Today, GlobalCollateral is driving another market infrastructure evolution in response to the need of banks to improve global collateral mobility and optimisation, thus enhancing their access to liquidity pools and funding opportunities.
GlobalCollateral’s new Inventory Management Service (IMS) offers banks a seamless, automated channel for cross-border collateral transfers between DTC and Euroclear Bank that delivers operational efficiency and strengthens liquidity management.
IMS is designed to help US banks to mobilise assets held in DTC accounts – including equities – to support a range of present and emerging needs. It means US-based repo desks can tap global funding markets via Euroclear’s tri-party platform, thereby diversifying their fund options as they look to satisfy key regulatory ratios.
The seamless asset mobilization capability offered by IMS can be used to supply a range of US collateral assets as margin in support of non-cleared OTC derivatives transactions.
In short, IMS – part of Global Collateral’s Collateral Management Utility – supports the global collateral optimisation model being implemented by banks in response to market reform. Moreover, it was designed to support firms looking to keep on top of the market reforms coming into effect.
US banks have successfully attracted cash in the domestic repo market against US treasuries, but often struggle to source long-term funding for other less-liquid assets, including corporate bonds, asset-backed securities, and investment-grade equities.
In a global market, it should be simple for US-based repo desks to extend their reach to the European collateral takers. But the traditional processes for moving assets across the Atlantic were designed for low-volume, non-urgent, usage, not tapping daily liquidity opportunities in the European repo markets to boost global collateral management.
But regulatory-driven need is a powerful driver of market infrastructure change.
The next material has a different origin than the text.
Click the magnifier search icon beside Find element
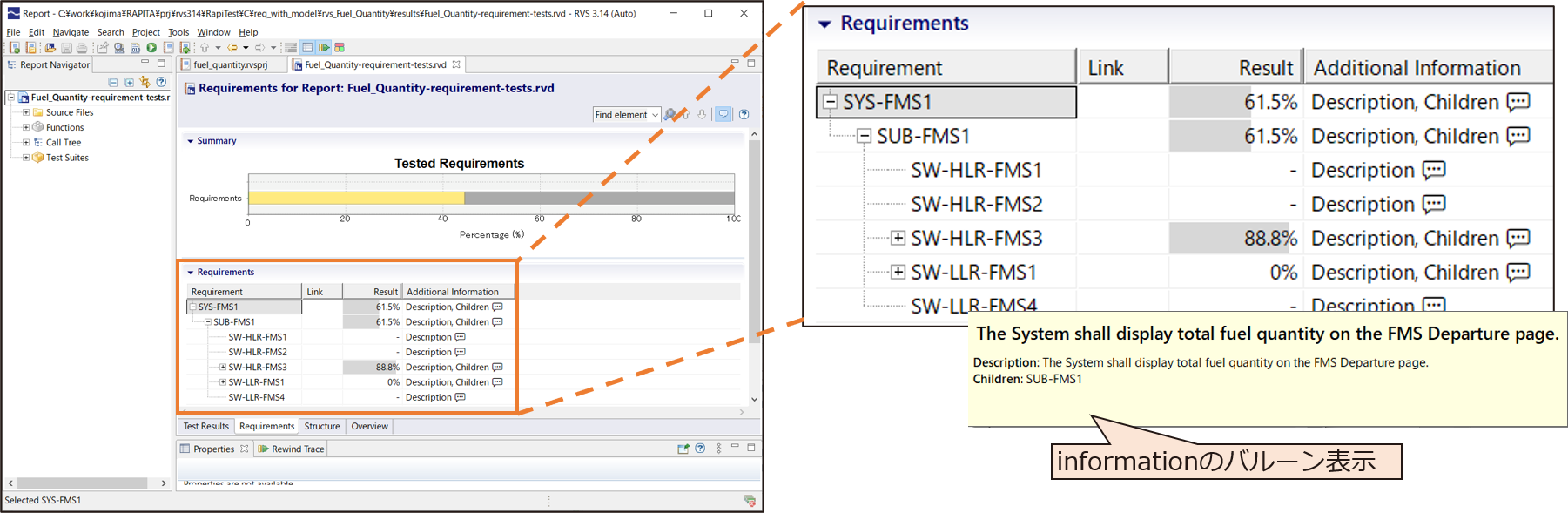This screenshot has height=513, width=1568. [670, 114]
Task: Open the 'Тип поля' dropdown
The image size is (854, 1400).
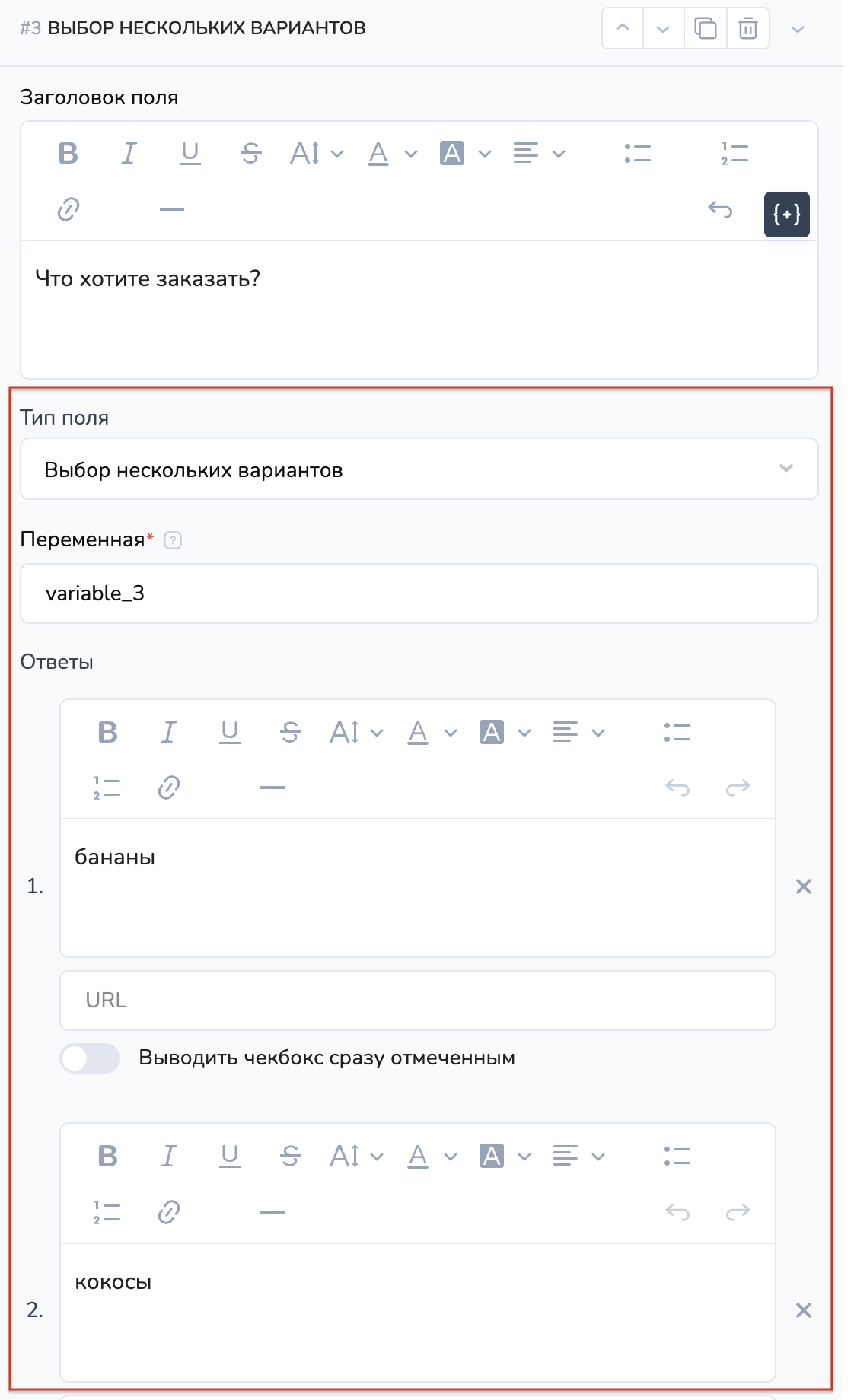Action: pos(419,469)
IMS lets US banks transfer assets quickly and seamlessly from the DTC to Euroclear Bank, thus minimising operational risk. To enable flexibility and maximise funding opportunity, IMS also provides fully automated recall and substitution for corporate action or settlement purposes.
This brings immediate benefits and, I believe, future ones too. First, automated transfer of US collateral assets provides US banks with greater funding flexibility for non-liquid assets, also offering a welcome new source of collateral to the European repo market. The resulting increase in depth and diversity provides new opportunities to existing collateral takers.
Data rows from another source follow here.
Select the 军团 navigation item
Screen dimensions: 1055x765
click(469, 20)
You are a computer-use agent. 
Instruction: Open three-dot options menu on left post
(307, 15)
The second benefit is that IMS can mobilise assets to help banks meet this ever-widening range of needs, such as the increased and tightened collateral requirements for OTC derivatives transactions. With banks and buy-side clients adjusting to new Initial and variation margin obligations, the benefit of IMS will only grow as it carries a wider range of assets – in both directions across the Atlantic.
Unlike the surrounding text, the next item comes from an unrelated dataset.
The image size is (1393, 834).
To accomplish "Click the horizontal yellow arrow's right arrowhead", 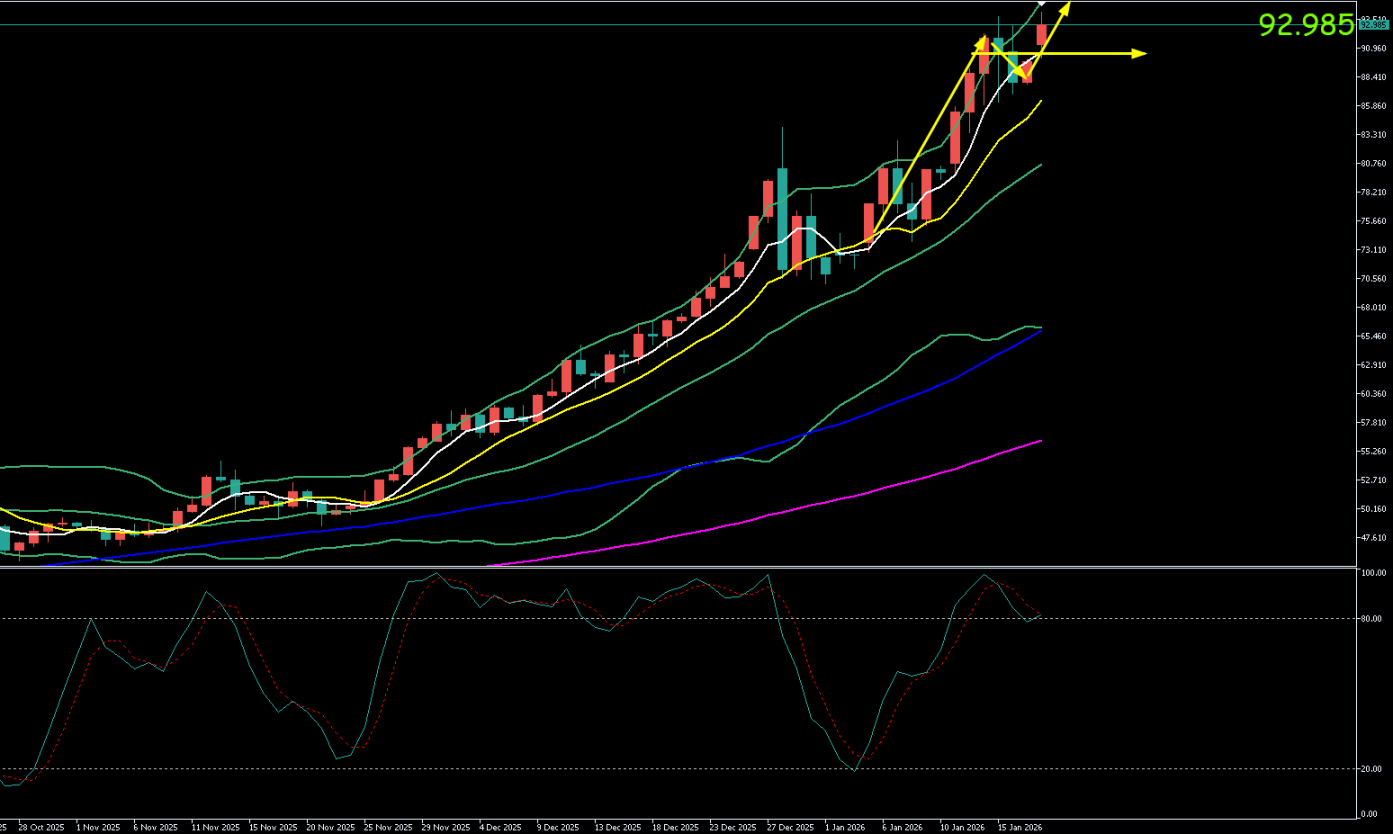I will 1140,53.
The third benefit of IMS, like that of the original transatlantic cable, lies in uses not necessarily imagined at inception. Experience tells us that cutting opportunity costs and bringing market participants together will lead to new relationships, trading strategies and financing options.
One emerging substantial opportunity is the broader use of equities as collateral, but there will be many others. IMS is already reducing the friction, but much greater potential lies ahead.